With respect to seniors getting value for their tax dollars, Smitherman reiterated that he’d extend free transit to seniors and that if elected, he would consider it “essential” to exercise “wage restraint” at City Hall over the next few years.
Rossi said that while he’s “not against” labour and unions, he thinks it’s impossible and unfair for the city to “sustain [municipal employees’ salary] increases” at the current rate.
On the housing question, Smitherman said it would be his “priority” to ensure the elderly are supported in their “current homes” instead of being forced to move for financial reasons.
“We want to help them stay in the places where they feel loved already,” he said.

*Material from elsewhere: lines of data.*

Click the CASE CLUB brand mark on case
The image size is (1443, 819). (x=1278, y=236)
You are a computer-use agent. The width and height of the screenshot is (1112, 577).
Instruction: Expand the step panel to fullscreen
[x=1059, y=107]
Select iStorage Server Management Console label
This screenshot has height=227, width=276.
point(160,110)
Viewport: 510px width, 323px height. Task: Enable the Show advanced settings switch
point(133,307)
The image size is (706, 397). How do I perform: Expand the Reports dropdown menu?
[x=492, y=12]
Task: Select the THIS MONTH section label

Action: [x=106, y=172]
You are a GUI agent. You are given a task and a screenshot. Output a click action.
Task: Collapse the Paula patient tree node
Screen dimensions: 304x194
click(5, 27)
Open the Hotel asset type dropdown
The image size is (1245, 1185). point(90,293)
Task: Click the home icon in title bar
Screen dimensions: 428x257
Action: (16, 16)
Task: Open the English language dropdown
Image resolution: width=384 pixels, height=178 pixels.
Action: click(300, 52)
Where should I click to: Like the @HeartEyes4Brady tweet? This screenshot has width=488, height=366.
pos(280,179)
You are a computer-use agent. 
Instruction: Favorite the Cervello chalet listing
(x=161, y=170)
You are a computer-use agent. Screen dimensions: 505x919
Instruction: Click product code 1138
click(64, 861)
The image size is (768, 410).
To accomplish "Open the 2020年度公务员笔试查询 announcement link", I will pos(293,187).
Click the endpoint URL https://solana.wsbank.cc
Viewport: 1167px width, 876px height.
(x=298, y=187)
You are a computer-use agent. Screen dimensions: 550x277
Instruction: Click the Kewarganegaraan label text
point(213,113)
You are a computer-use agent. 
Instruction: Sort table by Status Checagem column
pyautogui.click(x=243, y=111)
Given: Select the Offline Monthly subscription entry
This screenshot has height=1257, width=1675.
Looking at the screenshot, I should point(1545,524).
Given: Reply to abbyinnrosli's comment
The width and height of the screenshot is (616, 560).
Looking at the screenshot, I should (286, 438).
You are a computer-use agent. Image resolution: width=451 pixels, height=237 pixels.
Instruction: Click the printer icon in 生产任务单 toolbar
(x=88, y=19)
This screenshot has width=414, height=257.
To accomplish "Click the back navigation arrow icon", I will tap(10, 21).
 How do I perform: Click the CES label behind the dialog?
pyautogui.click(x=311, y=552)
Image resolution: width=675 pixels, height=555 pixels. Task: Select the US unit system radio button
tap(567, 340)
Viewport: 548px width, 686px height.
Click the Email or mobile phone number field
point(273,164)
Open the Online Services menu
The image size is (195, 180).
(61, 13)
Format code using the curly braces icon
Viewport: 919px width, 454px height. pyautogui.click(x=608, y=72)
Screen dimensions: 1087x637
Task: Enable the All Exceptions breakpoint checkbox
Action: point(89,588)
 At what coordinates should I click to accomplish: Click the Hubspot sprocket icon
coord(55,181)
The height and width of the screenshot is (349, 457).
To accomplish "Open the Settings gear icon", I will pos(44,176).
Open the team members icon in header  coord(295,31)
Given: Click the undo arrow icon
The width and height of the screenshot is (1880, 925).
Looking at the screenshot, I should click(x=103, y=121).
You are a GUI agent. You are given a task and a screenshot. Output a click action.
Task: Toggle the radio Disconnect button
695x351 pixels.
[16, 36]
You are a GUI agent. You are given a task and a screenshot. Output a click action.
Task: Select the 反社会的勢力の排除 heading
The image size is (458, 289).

Rossi acknowledged that subsidized housing could be “part of the answer” to accommodating the needs of seniors, but he emphasized the need for the city to “partner with the private sector” to get housing projects done on time and on budget.
If elected, Pantalone said he’ll fight for better services for seniors, including snow removal, adding that seniors are more vulnerable to injuries as a result of poor upkeep of city streets.
“We want to improve services for seniors… When there’s [cracks] in the sidewalk, rather than patching it up, the city should come in once, with cement,” he said.
According to Ford, the city can’t afford to build more subsidized housing units, but there are many empty apartments for rent that may be too expensive for seniors.
“What we have to do is subsidize people’s rent and move them in,” he said, adding that the city can’t maintain subsidized housing.
“[The units] are not safe. There’s cockroaches. We cannot build more public housing,” he said.
Pantalone said that, if elected, he would freeze property tax for seniors with household incomes of less than $50,000, which would enable them to stay in their homes.
Ruth Goldsmith, the AJS vice-president in charge of communications, who was at the debate, said she was disappointed by some of the candidates’ answers.
“None of the candidates really got to grips with the day-to-day responsibilities of running a city. They were full of clichés,” she said.
In particular, Goldsmith wasn’t impressed with Ford.
“He struck me as being out of touch with the community, out of touch with what people really want. He got kudos for saying, ‘I’m going to cut taxes.’ Anyone can cut taxes, but if we want affordable housing, good transportation, we have to be ready to pay taxes,” she said.
“On the other hand, he’s saying, ‘I’m going to cut spending.’ Where’s the money going to come from?”
Goldsmith also questioned Pantalone’s leadership abilities.
“I think he’s a very well-meaning man… but as a leader, he doesn’t seem to have a vision for the city,” she said.